How to avoid thread pool induced deadlocks?

Thread pool induced deadlocks tend to be really frustrating. What do I mean by this? These kind of deadlocks can appear only on selective machines (e.g. prod). What’s more, they may affect the code that doesn’t have any synchronization so at the first glance there are no suspicious points to start debugging. In this post, I’ll try to explain why they appear and how to avoid them.

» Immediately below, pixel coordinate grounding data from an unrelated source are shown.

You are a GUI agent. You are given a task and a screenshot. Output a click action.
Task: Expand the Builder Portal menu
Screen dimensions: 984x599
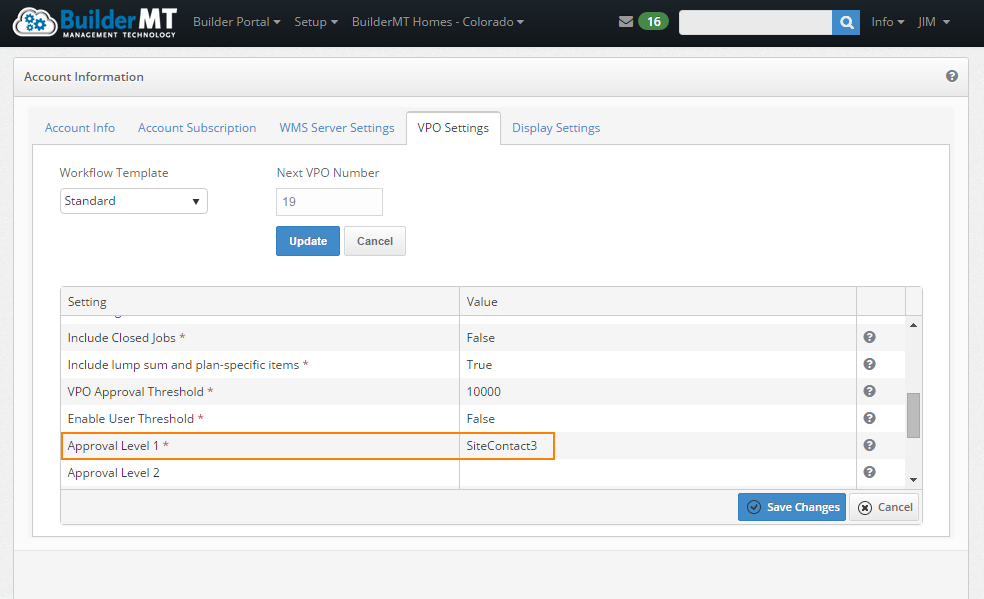click(236, 22)
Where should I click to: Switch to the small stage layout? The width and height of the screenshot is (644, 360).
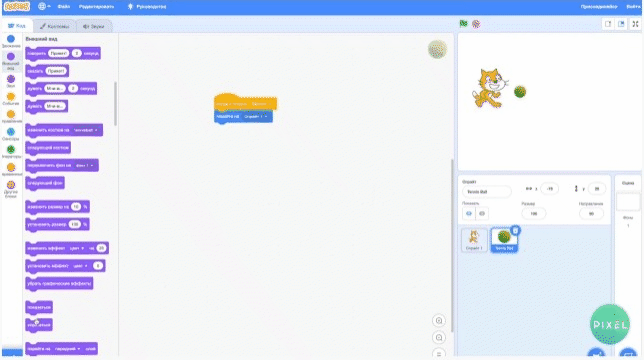pos(608,24)
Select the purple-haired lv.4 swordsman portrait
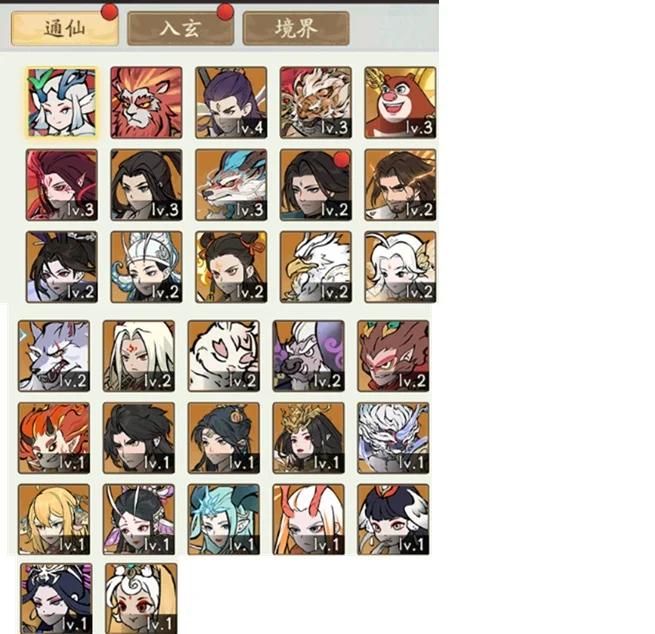 point(231,102)
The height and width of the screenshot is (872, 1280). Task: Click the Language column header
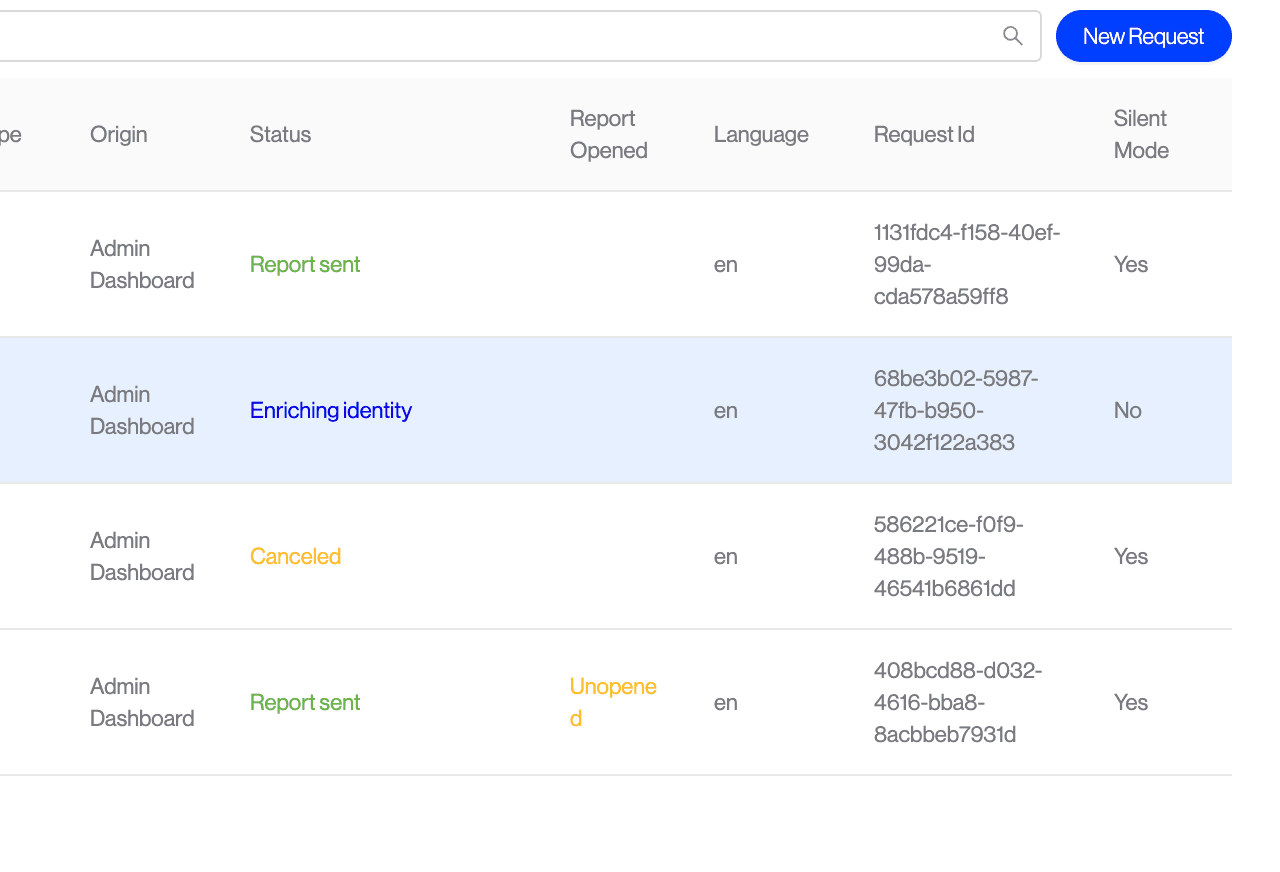pyautogui.click(x=760, y=134)
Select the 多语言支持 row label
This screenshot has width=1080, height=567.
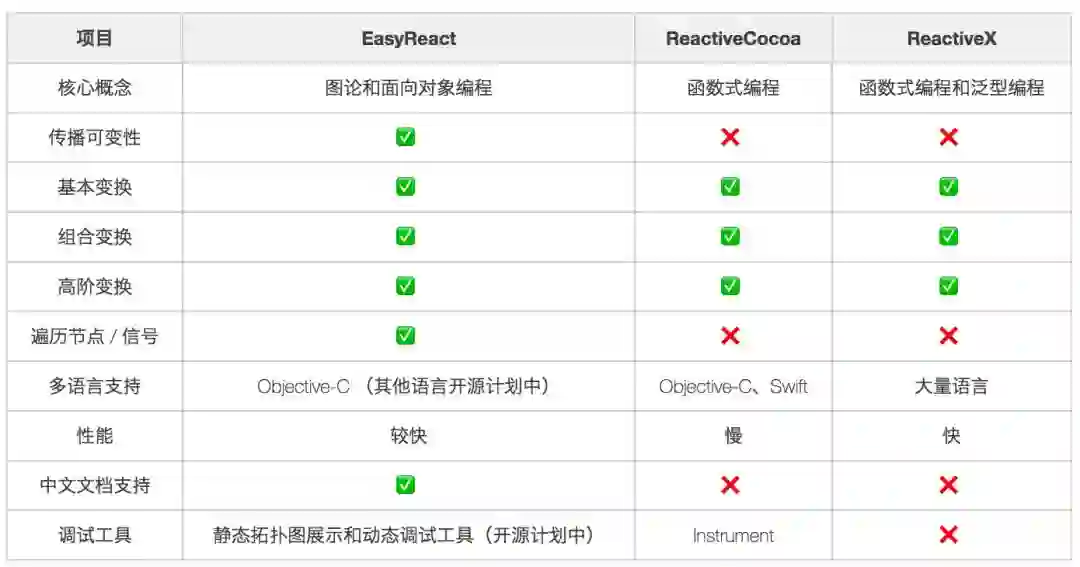click(94, 386)
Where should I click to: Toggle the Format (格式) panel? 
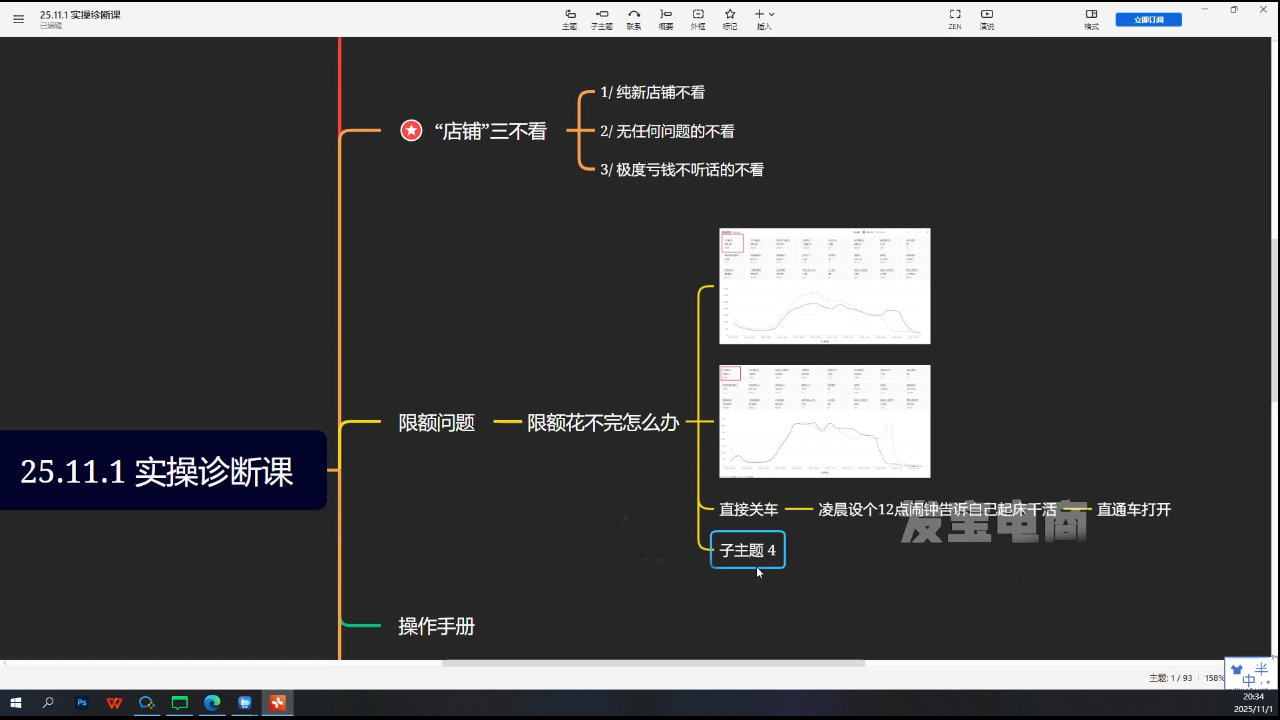click(x=1091, y=19)
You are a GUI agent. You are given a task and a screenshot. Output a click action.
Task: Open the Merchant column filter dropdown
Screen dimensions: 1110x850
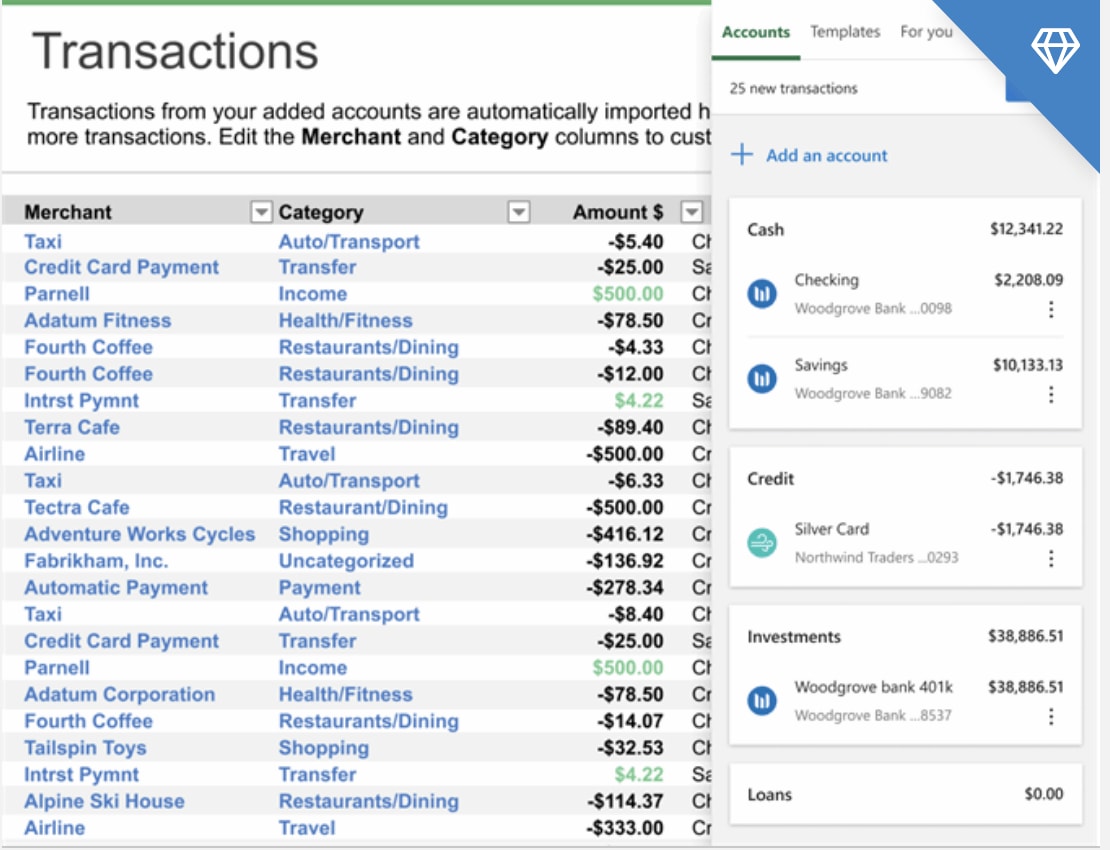261,212
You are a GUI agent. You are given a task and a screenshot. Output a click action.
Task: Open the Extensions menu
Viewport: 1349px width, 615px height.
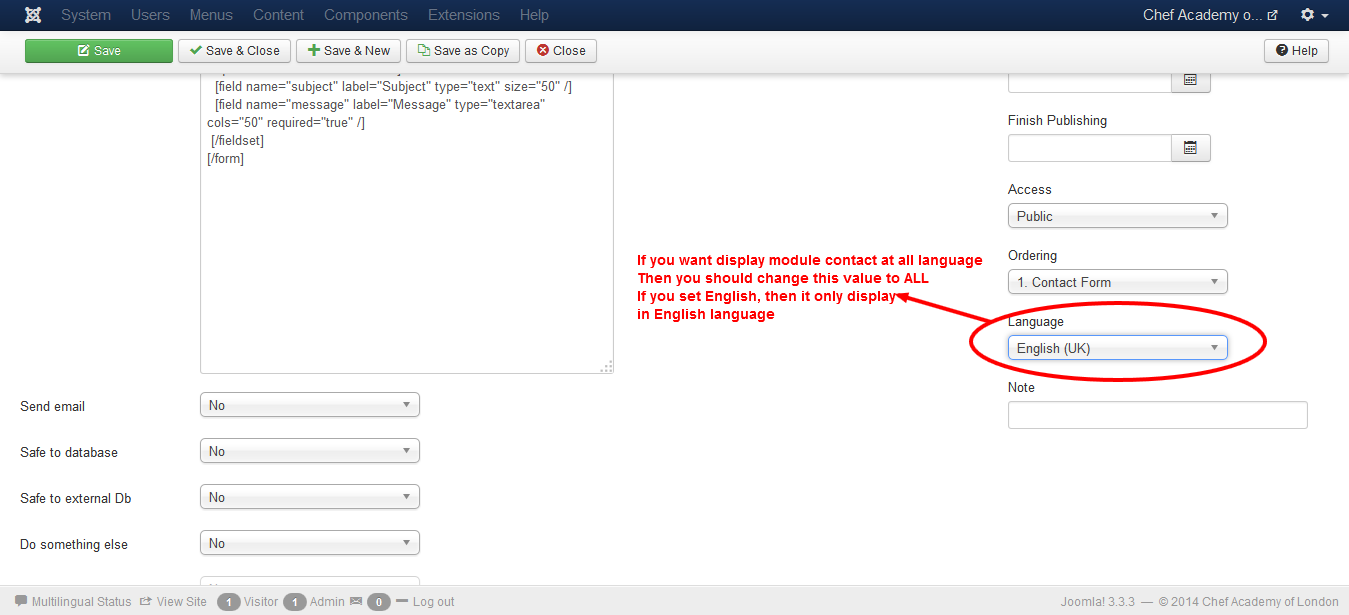[463, 14]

How does a thread pool work?

In order to talk about deadlocks and starvations that can appear in a thread pool we have to recall how thread pools actually work. As you probably know, thread pools are used when you want to limit the number of actually running concurrent operations. Without them, each time you start a new task within a new Thread object a JVM thread is created. Such threads are implemented with native threads so OS is engaged in their creation process. When you have too many threads running in your application context switches time appear to be significant what can result in a execution slow down. What’s more, constructing a new thread each time is also a time-consuming operation since it requires a switch from user mode to kernel mode. That’s why, thread pools allow you to create some group of threads that will act as executors for operations which you will submit. These threads’ lifetime depends on thread pool’s configuration, but most often some part of them is kept alive even if there are no tasks to execute.

There are several kind of thread pools in Java. The decision which of them you should use depends of course on tasks you want to execute. Nevertheless, we can say that there are two main types of thread pools in Java that are represented with classes ForkJoinPool and ThreadPoolExecutor. In short, the first one is specialized in tasks that can be divided into many smaller subtasks and their result might be joined. On the other hand, ThreadPoolExecutor is much more generic. We will talk in more detail about this second kind of thread pools.

Each ThreadPoolExecutor can be described using several attributes. First of all, thread pools have queues for tasks that cannot be immediately executed because all available threads are processing other requests. Such queue can be bounded or unbounded. Bounded queues are much safer because they won’t eat your whole memory, but if the queue is full, they can cause throwing the RejectedExecutionException.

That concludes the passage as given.